2) Pour leur langue maternelle, sur les 1 619 555 Allemands :

  • au total 1 214 699 personnes donnèrent l’allemand comme langue maternelle, soit 75 %, dont 538 203 personnes de sexe masculin (72,2 %) et 676 496 personnes de sexe féminin (77,4 %) ;
  • au total 392 746 personnes donnèrent le russe comme langue maternelle, soit 24,3 %, dont 201 965 personnes de sexe masculin (27,1 %) et 190 781 personnes de sexe féminin (21,8 %) ;
  • au total 12 210 personnes donnèrent une tout autre langue comme langue maternelle, soit 0,7 %, dont 5 141 personnes de sexe masculin (0,7 %) et 7 069 personnes de sexe féminin (0,8 %) ;
Fig. 2
Fig. 2

3-a) En ce qui concerne la population citadine (636 189 personnes), parmi elles :

  • au total 422 065 personnes donnèrent l’allemand comme langue maternelle, soit 66,2 %, dont 187 890 personnes de sexe masculin (63,5 %) et 234 175 personnes de sexe féminin (68,8 %) ;
  • au total 209 947 personnes donnèrent le russe comme langue maternelle, soit 33,1 %, dont 106 395 personnes de sexe masculin (35,9 %) et 103 552 personnes de sexe féminin (30,4 %) ;
  • au total 4 177 personnes donnèrent une toute autre langue comme langue maternelle, soit 0,7 %, dont 1 696 personnes de sexe masculin (0,6 %) et 2 481 personnes de sexe féminin (0,8 %) ;
Fig. 3a
Fig. 3a
Fig. 3a
Fig. 3a

3-b) En ce qui concerne la population rurale (983 466 personnes), parmi elles :

  • au total 792 634 personnes donnèrent l’allemand comme langue maternelle, soit 80,6 %, dont 350 313 personnes de sexe masculin (70,1 %) et 442 321 personnes de sexe féminin (82,8 %) ;
  • au total 182 799 personnes donnèrent le russe comme langue maternelle, soit 18,6 %, dont 145 020 personnes de sexe masculin (29,1 %) et 87 779 personnes de sexe féminin (16,4 %) ;
  • au total 8 033 personnes donnèrent une toute autre langue comme langue maternelle, soit 0,8 %, dont 3 995 personnes de sexe masculin (0,8 %) et 4 038 personnes de sexe féminin (0,8 %) ;
Fig. 3b
Fig. 3b
Fig. 3b
Fig. 3b

Nous pouvons donc déduire de ces statistiques les faits suivants : les taux que nous voyons ne sont pas négligeables et justifient ainsi le besoin pour les Allemands de l’ancienne U.R.S.S. et donc du Kazakhstan de créer un système scolaire propre notamment pour l’enseignement de la langue maternelle allemande.

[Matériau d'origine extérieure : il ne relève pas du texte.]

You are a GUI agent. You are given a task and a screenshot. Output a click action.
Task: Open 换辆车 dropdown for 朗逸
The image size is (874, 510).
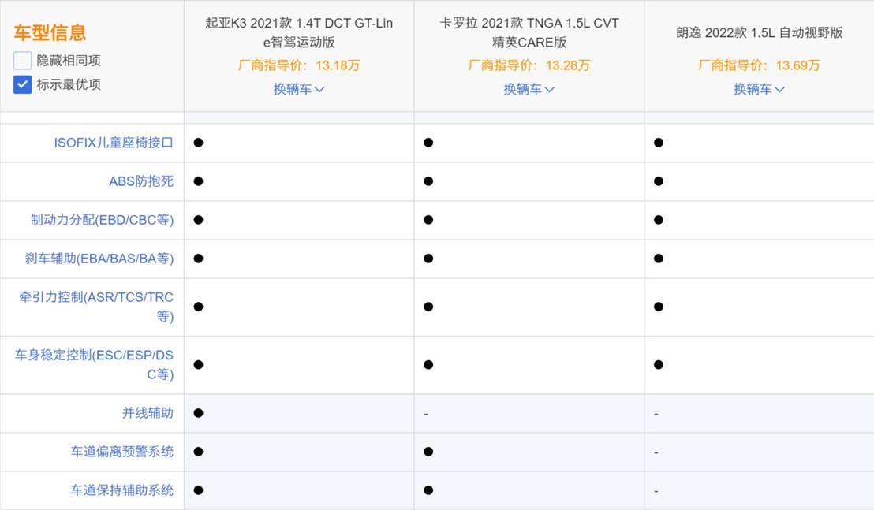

Les résultats mitigés que nous avons pu dégager précédemment révèlent, simplement, à notre sens, que les moyens mis en œuvre par le gouvernement soviétique (et kazakh) n’étaient pas suffisants et n’ont pas pu permettre de se traduire uniquement de façon positive : une preuve supplémentaire du statut privilégié dont disposaient les Allemands de la Volga jusqu’en 1938 quant à l’éducation et à l’enseignement de leur langue maternelle.

Notes
348.

Aussiedler, Informationen zur politischen Bildung, Munich, 1991, n° 222, p. 19.

349.

H. BOGDAN, Histoire des peuples de l’ex-U.R.S.S., du IX e siècle à nos jours, Paris, 1993, p. 22.

350.

C. DEPREZ, Les enfants bilingues : langues et familles, Paris, 1994, p. 18.

351.

in Heimatbuch 1964, Stuttgart, 1964, p. 78.

352.

C’est-à-dire combien de personnes ont donné comme langue maternelle celle de leur ethnie.

353.

Les 94,3 % donnés (et non 100 %) matérialisent les personnes qui n’ont pas su définir quelle était leur langue maternelle et n’ont donc pas donné de réponse.

354.

Avant 1949, la religion désignait également l’ethnie. Les juifs de Russie et d’Ukraine parlaient et utilisaient le yiddish.

355.

Voir ANNEXE LXXII : graphique concernant l’évolution de la population allemande, de la langue maternelle allemande en U.R.S.S. dans les recensements. Ce graphique reprend notre propos et traduit la place de la langue maternelle allemande par rapport au nombre d’Allemands en C.E .I., par rapport à l’implantation urbaine ou rurale des locuteurs mais aussi sur une période couvrant de 1914 à 1989. Les données sont proportionnelles.

356.

Selon les chiffres publiés par le Bureau des Statistiques soviétiques en 1962.